The plant, which is adapted to the climate of South America and waits a much shorter time to flower in the wild, has spent most of its life in a pot, but in 2015 it was transplanted into the conservatory and has now become a huge plant. What was it like waiting for its peak, and are there any other plants in the Botanic Garden that have been waiting for years to flower?
"When the flower was still developing, I still couldn't see it, in the middle it seemed like it was something bright. Suddenly I imagined going to the altar, to Our Lady, and then when you look, you think - is there any brightness! And that's exactly what the flower was like for the furcraea," says Zane Purne, Head of the Orangery Plants Department at the National Botanic Garden, who has been caring for the 43-year-old succulent Furcraea sello since the beginning.
For more than 30 years it has grown in a pot and has only been 80 centimetres tall. Later, it was transplanted to the conservatory, where it looks much better - the plant's spiky, green leaves, which look a bit like aloe vera, are larger than a human being. In the centre of the rosette of leaves is a nine-metre-high inflorescence, on the branches of which grow numerous greenish-white flowers at least a centimetre in size. The impressive inflorescence, which has reached the glass roof and is already growing parallel to it, only started to develop in July and is now in full bloom, Zane Purne said.
"Although it has been under my care all these years, it is very difficult to say when it will flower, and which year it will be, because even in the wild there are many different physiological conditions that affect the plant. Outdoors they are a little bit different, indoors they are again quite different.
"Our version of why it flowered is simply the very warm summers of recent years. He has simply remembered where he has come from, what he has got where he is in the wild. It's all in the genes. And that's how he's blossomed," said the specialist.
The glorious peak lasts for a month, but then the plant dies.
"People are always very sad. We have also written that it flowers once in a lifetime and then dies, but the plant is already... The big one goes, but the children stay. A lot. So the species doesn't end. The plant thinks about it, it thinks about the continuation. And here you can see that it's quite rare that a flower doesn't form a seed, but a little furcraea," says Zane Purne.
The dendrological or woody plant collection of the Salaspils Botanical Garden consists of more than 4,400 species and varieties. It is the largest in the Baltics. The list of unique and rare plants includes, for example, the baldcypress (Taxodium distichum), which is the oldest and largest specimen in Latvia. The list also includes the American tulip tree (Liriodendron tulipifera), which first flowered in Latvia 20 years ago and has done so every year since. In recent years, the magnolia collection has been enriched with magnificent flowering varieties, the magnolia with unusual yellow flowers being the standout. The blooming of these unique and rare trees is a surprise, says Ludmila Višņevska, Senior Education Specialist.

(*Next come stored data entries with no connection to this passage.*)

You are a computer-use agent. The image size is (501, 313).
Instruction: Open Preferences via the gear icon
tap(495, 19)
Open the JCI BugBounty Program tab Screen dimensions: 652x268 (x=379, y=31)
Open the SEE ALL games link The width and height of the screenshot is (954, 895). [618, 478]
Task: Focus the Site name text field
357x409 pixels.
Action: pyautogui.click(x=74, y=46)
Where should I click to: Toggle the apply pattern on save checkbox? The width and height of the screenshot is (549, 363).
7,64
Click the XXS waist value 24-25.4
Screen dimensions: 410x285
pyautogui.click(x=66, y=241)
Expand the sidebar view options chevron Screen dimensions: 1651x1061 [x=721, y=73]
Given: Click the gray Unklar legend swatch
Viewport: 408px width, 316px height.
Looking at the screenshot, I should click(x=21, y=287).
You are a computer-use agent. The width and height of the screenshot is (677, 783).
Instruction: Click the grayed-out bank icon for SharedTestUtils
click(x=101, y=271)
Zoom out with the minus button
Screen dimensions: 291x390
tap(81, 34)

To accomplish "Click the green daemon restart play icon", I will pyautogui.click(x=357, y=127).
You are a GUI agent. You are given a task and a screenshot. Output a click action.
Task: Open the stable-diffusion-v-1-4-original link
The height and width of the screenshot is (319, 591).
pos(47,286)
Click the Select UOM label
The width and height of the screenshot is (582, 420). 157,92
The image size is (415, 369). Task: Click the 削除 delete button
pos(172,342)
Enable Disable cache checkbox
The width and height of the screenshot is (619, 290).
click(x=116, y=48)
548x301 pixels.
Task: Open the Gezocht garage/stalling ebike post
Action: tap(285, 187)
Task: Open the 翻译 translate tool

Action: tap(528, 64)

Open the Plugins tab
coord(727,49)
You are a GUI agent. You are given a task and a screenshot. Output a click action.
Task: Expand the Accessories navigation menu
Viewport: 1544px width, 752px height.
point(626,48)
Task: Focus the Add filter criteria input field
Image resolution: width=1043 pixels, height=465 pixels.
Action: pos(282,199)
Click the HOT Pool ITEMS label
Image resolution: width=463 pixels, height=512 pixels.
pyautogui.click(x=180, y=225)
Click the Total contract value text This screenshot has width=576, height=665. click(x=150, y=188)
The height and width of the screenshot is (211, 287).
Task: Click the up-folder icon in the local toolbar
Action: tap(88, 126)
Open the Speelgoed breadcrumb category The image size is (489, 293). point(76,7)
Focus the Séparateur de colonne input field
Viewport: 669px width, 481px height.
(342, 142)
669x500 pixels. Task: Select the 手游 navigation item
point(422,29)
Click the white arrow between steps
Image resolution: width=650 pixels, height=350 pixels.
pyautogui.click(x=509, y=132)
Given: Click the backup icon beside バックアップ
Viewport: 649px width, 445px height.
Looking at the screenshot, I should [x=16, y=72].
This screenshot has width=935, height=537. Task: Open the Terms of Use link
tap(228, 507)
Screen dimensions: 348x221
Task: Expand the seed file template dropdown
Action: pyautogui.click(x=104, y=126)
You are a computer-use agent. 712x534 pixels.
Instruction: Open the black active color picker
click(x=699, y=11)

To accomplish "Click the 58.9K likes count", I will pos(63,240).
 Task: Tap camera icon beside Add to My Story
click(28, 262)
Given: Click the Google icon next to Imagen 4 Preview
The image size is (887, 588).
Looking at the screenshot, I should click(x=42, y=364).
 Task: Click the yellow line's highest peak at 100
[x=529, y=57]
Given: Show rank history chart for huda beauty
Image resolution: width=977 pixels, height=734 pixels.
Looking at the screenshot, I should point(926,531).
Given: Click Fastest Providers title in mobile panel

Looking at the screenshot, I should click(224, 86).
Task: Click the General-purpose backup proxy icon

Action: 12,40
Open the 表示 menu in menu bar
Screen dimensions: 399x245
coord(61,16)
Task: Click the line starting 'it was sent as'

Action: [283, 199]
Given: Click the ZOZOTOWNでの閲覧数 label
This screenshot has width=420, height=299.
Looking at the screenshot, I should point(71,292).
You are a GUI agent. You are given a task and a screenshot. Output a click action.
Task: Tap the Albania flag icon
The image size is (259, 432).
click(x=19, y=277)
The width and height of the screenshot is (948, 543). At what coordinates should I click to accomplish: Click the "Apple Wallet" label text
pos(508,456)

"Like the Kuril magnolia or the umbrella magnolia. Suddenly you see - oh, a bud! We have a Kuril magnolia blooming this year! Well, it's such a pleasant surprise. Of course, next year and the year after, if it has already taken the trouble to do it, it will repeat it again regularly, sometimes maybe skipping a year. But really, if the tree is already mature enough to flower, then it will repeat it," says Višņevska.
But waiting for its first bloom in the Botanic Garden's conservatory is a 25-year-old green ball-shaped cactus, about half a meter across, with pale yellow needles.
Its species name is Echinocactus grusoni and it is said to be common in Mexico. It will have to wait another seven to ten years before flowers, Zane Purne estimates.
"Every plant has its own flowering time. Either it has to be tall or it has to be fat. Very many different parameters. This plant has to be a metre across and then it will flower. We are trying. We cannot over-fertilize the cactus, we cannot just give nitrogen, nitrogen, so that it just grows and grows. It also has to keep its naturalness," Purne said.
The specialist says that there are other plants in the garden waiting to bloom, but this particular cactus would be very interesting to see, as its size is impressive.